— Imbécile ! fit M. Jules en haussant les épaules, et tantôt tu prétendais que nul ne savait…
— Mais…
— Silence ! Ces camarades, où sont-ils ?
— Voilà justement ce que j’allais vous dégoiser. Ils étaient chargés de la conduite du train jusqu’à Triel, où ils doivent le dépecer.
— Sont-ils repartis ?
— À l’instant même, sans même boire une goutte, dans la crainte de se mettre en retard.
— Bon. Ils se tairont…
— Quinze jours au moins.
— C’est plus qu’il ne m’en faut. Qui a pansé le blessé ?
— Moi ! dit Fifine en s’avançant.
— Avec quoi ?
— Des compresses et de l’eau fraîche.
— C’est ce qu’il y a de plus simple, repartit l’ex-agent en souriant.
— Ça ne peut pas faire de mal et ça me connaît.
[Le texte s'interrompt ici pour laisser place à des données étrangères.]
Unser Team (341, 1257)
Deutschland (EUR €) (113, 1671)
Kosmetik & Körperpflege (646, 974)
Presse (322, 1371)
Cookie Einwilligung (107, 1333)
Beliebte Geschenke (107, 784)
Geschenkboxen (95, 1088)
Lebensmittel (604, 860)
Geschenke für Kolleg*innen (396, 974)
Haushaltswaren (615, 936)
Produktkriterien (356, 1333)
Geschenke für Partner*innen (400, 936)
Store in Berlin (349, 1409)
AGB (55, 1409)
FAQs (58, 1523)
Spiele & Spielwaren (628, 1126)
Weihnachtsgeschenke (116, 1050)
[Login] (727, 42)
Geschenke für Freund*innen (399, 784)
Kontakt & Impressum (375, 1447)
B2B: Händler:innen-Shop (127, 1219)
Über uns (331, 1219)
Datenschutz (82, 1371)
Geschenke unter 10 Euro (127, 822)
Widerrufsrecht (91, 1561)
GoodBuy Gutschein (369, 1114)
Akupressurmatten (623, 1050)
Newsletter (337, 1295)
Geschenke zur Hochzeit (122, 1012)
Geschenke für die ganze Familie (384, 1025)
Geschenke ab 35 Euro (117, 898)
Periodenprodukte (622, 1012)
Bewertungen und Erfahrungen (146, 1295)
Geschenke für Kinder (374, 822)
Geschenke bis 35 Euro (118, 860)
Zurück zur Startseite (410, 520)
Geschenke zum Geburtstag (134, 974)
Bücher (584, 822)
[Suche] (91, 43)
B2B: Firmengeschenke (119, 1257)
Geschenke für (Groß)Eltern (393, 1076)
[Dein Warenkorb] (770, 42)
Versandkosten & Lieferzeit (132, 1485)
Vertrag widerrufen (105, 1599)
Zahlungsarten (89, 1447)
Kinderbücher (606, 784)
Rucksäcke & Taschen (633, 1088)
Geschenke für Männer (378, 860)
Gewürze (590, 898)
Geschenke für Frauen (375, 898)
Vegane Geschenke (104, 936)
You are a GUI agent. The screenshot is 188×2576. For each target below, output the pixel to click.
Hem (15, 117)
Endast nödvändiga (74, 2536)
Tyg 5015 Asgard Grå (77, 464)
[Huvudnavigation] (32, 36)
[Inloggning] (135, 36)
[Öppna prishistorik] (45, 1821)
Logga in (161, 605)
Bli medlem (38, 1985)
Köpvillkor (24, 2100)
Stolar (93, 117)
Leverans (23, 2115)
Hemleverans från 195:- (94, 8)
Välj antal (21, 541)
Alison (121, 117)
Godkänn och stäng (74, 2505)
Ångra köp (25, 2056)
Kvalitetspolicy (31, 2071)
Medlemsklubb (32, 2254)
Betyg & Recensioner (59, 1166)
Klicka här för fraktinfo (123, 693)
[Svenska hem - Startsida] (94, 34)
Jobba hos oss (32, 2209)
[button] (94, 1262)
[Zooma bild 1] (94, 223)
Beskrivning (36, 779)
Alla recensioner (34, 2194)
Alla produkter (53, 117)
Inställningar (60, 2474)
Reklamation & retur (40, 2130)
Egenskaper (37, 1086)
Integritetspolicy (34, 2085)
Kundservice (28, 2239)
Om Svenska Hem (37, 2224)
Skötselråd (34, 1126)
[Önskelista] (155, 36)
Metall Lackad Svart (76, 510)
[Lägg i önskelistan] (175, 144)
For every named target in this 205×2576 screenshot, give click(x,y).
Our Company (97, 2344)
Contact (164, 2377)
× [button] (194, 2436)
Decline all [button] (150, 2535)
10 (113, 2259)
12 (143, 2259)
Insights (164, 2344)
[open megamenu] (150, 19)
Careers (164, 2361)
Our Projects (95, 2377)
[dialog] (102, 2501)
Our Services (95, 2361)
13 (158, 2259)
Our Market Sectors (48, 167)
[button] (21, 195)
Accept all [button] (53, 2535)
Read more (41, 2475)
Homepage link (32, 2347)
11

J’en ai tant soigné des atouts dans la taverne Saint-Marcel !
Fifine, toute jeune fille, avait servi dans un cabaret où, jour et nuit, charretiers, égoutiers, routeurs de jour et rôdeur de nuit ne mangeaient pas un arlequin sans tirer la savate au dessert.
Elle était experte en toutes blessures provenant d’un poing fermé ou d’un couteau ouvert.
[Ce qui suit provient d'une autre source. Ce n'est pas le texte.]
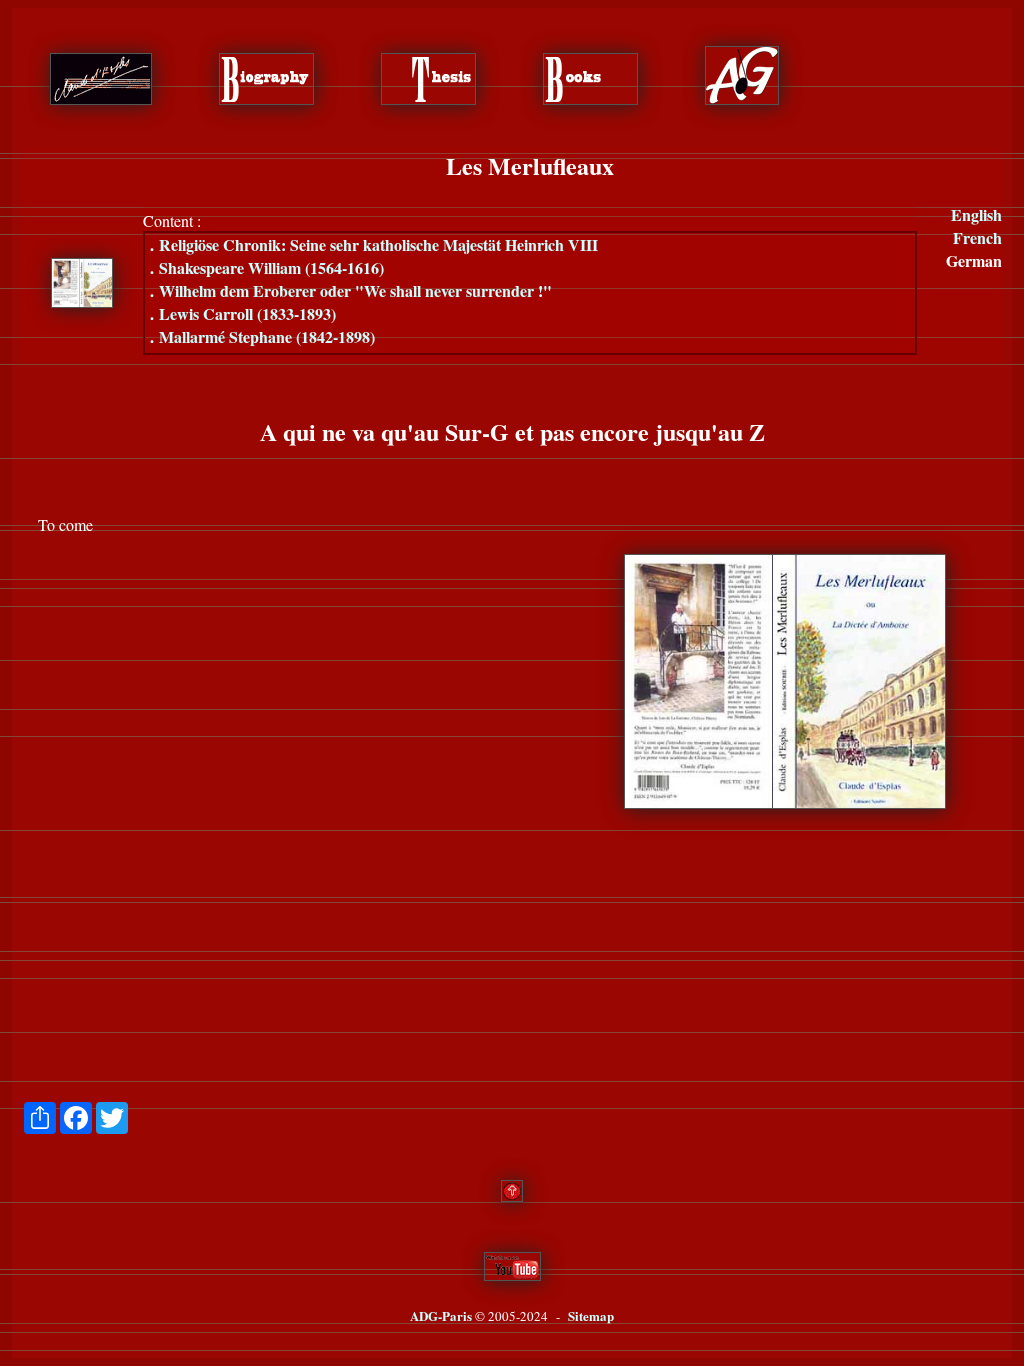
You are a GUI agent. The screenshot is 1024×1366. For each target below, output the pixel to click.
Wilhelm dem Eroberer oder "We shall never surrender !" (351, 290)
— Jusqu’à nouvel ordre, lui enjoignit l’ex-agent de police, pas un mot de ce qui s’est passé, à âme qui vive.
— Bon. Mais demain, faut que j’aille au travail… et mon homme aussi.
— Vous n’irez pas, et vous veillerez à ce que personne ne pénètre chez vous.
— Et de l’os ?
M. Jules jeta un billet de banque à Filoche :
— Voilà deux cents francs !
— Fameux ! cria Fifine. Quelle noce !
— Tais-toi, et ronge ton os en silence, gronda sourdement l’ex-agent, qui, comme tous les gens sortis de la plèbe, n’avait aucun égard pour ceux dont il avait été si longtemps l’égal.
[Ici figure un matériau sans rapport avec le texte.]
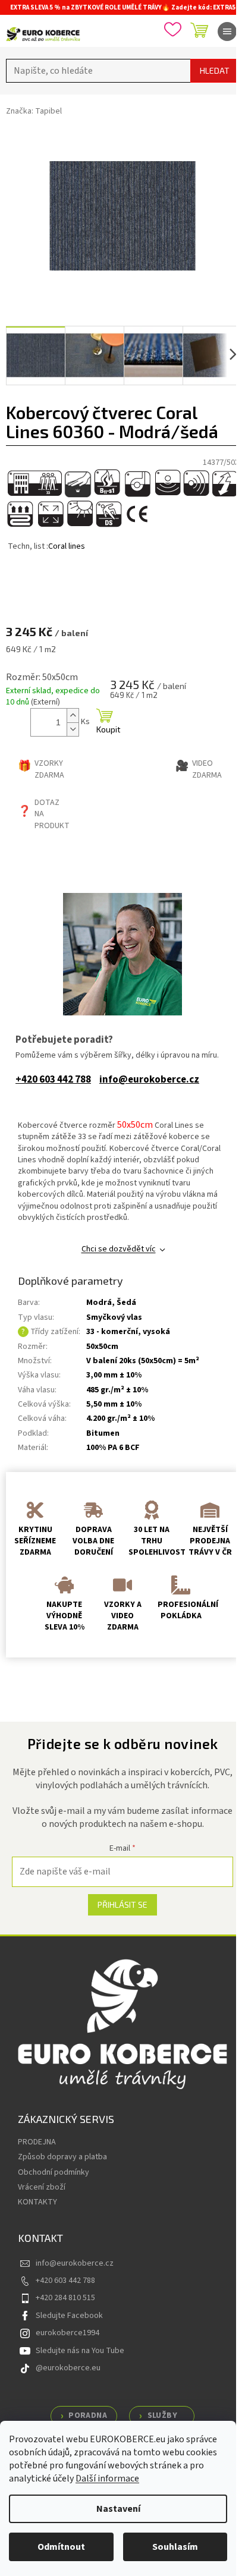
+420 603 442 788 (53, 1080)
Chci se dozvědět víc (118, 1249)
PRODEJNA (37, 2142)
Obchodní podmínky (53, 2172)
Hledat (215, 70)
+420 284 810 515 (65, 2298)
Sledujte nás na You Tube (80, 2351)
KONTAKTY (37, 2202)
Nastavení (118, 2508)
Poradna (87, 2415)
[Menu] (227, 31)
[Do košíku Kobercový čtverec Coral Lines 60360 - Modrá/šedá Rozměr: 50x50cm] (105, 722)
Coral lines (66, 546)
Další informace (107, 2478)
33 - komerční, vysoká (128, 1332)
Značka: (34, 111)
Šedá (126, 1303)
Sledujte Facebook (69, 2316)
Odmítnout (61, 2546)
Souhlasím (175, 2546)
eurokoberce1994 (67, 2333)
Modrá (99, 1303)
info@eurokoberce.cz (149, 1080)
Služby (162, 2415)
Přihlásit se (122, 1904)
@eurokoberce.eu (68, 2368)
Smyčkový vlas (114, 1317)
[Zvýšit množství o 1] (72, 715)
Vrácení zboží (41, 2187)
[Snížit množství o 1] (72, 729)
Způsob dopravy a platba (62, 2157)
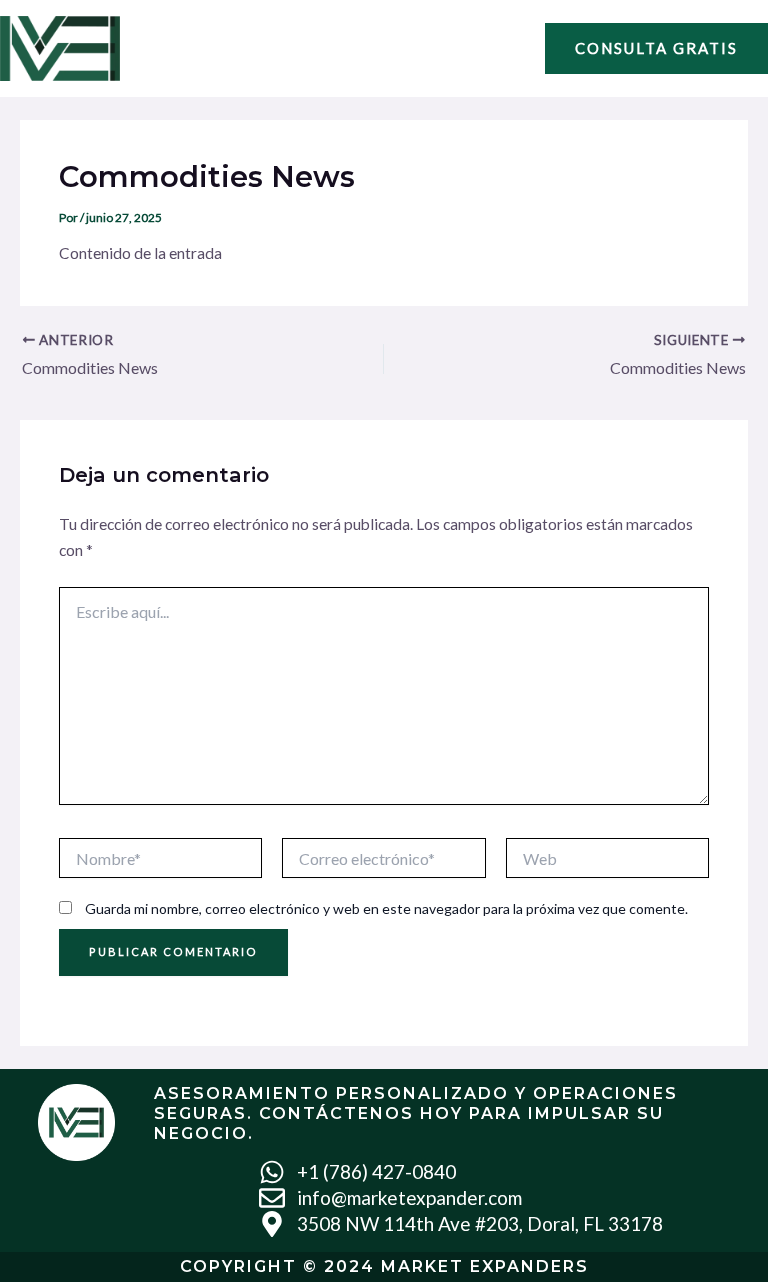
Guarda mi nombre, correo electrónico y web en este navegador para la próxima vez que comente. (386, 908)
Puis, s’adressant à Filoche, il ajouta :
— Toi, tu vas immédiatement te procurer un lit convenable et tout ce qui peut être nécessaire au blessé.
— Quoique ce soit dimanche, il n’est pas tard, je trouverai cela facilement.
— Bien, n’épargne rien. Quand il n’y en aura plus, il y en aura encore
— À la bonne heure !
— Si, à son réveil, ton blessé me demande, tu lui diras que je reviendrai.
— Quand ?
— Demain matin.
— Bon.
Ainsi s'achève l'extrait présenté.